— GOAL OF THE EXERCISE —
A verbatim reproduction of all the entries is needed.

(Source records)

────────

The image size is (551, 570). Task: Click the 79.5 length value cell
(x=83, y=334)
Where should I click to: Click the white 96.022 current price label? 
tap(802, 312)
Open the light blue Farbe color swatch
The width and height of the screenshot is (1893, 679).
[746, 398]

────────

— ANSWER TO THIS EXERCISE —
The image size is (551, 570). Task: Click the 79.5 length value cell
(x=83, y=334)
Where should I click to: Click the white 96.022 current price label? 
tap(802, 312)
Open the light blue Farbe color swatch
The width and height of the screenshot is (1893, 679).
[746, 398]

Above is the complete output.